#### Exercise description:
Format the lines below as a Markdown table with the columns "No." and "Line", numbering each row and leaving out blank lines.

#### Provided data:
================================
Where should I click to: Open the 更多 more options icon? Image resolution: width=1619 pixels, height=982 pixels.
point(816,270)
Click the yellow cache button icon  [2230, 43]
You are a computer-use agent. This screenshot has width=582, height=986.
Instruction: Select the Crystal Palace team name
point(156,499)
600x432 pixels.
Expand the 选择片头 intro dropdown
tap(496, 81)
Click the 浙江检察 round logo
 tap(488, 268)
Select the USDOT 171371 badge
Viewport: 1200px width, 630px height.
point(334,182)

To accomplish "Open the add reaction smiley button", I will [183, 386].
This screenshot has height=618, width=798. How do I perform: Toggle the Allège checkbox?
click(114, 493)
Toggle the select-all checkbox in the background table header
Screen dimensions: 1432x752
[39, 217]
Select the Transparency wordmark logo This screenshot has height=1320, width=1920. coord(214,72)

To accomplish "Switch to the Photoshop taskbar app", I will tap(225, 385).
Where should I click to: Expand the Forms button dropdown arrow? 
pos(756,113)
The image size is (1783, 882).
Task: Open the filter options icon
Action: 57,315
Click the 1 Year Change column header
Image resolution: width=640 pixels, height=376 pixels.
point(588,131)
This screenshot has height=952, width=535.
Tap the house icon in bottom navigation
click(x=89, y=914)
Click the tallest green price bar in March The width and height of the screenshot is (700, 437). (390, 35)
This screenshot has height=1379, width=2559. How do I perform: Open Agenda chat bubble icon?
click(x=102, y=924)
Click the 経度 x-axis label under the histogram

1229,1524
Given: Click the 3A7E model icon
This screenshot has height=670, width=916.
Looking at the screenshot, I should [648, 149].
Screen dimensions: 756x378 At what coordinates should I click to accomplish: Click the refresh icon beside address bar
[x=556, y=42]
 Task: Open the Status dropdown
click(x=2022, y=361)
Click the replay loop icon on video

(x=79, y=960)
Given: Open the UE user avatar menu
================================
#### Complete output:
| No. | Line |
|---|---|
| 1 | Where should I click to: Open the 更多 more options icon? Image resolution: width=1619 pixels, height=982 pixels. |
| 2 | point(816,270) |
| 3 | Click the yellow cache button icon  [2230, 43] |
| 4 | You are a computer-use agent. This screenshot has width=582, height=986. |
| 5 | Instruction: Select the Crystal Palace team name |
| 6 | point(156,499) |
| 7 | 600x432 pixels. |
| 8 | Expand the 选择片头 intro dropdown |
| 9 | tap(496, 81) |
| 10 | Click the 浙江检察 round logo |
| 11 |  tap(488, 268) |
| 12 | Select the USDOT 171371 badge |
| 13 | Viewport: 1200px width, 630px height. |
| 14 | point(334,182) |
| 15 | To accomplish "Open the add reaction smiley button", I will [183, 386]. |
| 16 | This screenshot has height=618, width=798. How do I perform: Toggle the Allège checkbox? |
| 17 | click(114, 493) |
| 18 | Toggle the select-all checkbox in the background table header |
| 19 | Screen dimensions: 1432x752 |
| 20 | [39, 217] |
| 21 | Select the Transparency wordmark logo This screenshot has height=1320, width=1920. coord(214,72) |
| 22 | To accomplish "Switch to the Photoshop taskbar app", I will tap(225, 385). |
| 23 | Where should I click to: Expand the Forms button dropdown arrow?  |
| 24 | pos(756,113) |
| 25 | The image size is (1783, 882). |
| 26 | Task: Open the filter options icon |
| 27 | Action: 57,315 |
| 28 | Click the 1 Year Change column header |
| 29 | Image resolution: width=640 pixels, height=376 pixels. |
| 30 | point(588,131) |
| 31 | This screenshot has height=952, width=535. |
| 32 | Tap the house icon in bottom navigation |
| 33 | click(x=89, y=914) |
| 34 | Click the tallest green price bar in March The width and height of the screenshot is (700, 437). (390, 35) |
| 35 | This screenshot has height=1379, width=2559. How do I perform: Open Agenda chat bubble icon? |
| 36 | click(x=102, y=924) |
| 37 | Click the 経度 x-axis label under the histogram |
| 38 | 1229,1524 |
| 39 | Given: Click the 3A7E model icon |
| 40 | This screenshot has height=670, width=916. |
| 41 | Looking at the screenshot, I should [648, 149]. |
| 42 | Screen dimensions: 756x378 At what coordinates should I click to accomplish: Click the refresh icon beside address bar |
| 43 | [x=556, y=42] |
| 44 |  Task: Open the Status dropdown |
| 45 | click(x=2022, y=361) |
| 46 | Click the replay loop icon on video |
| 47 | (x=79, y=960) |
| 48 | Given: Open the UE user avatar menu |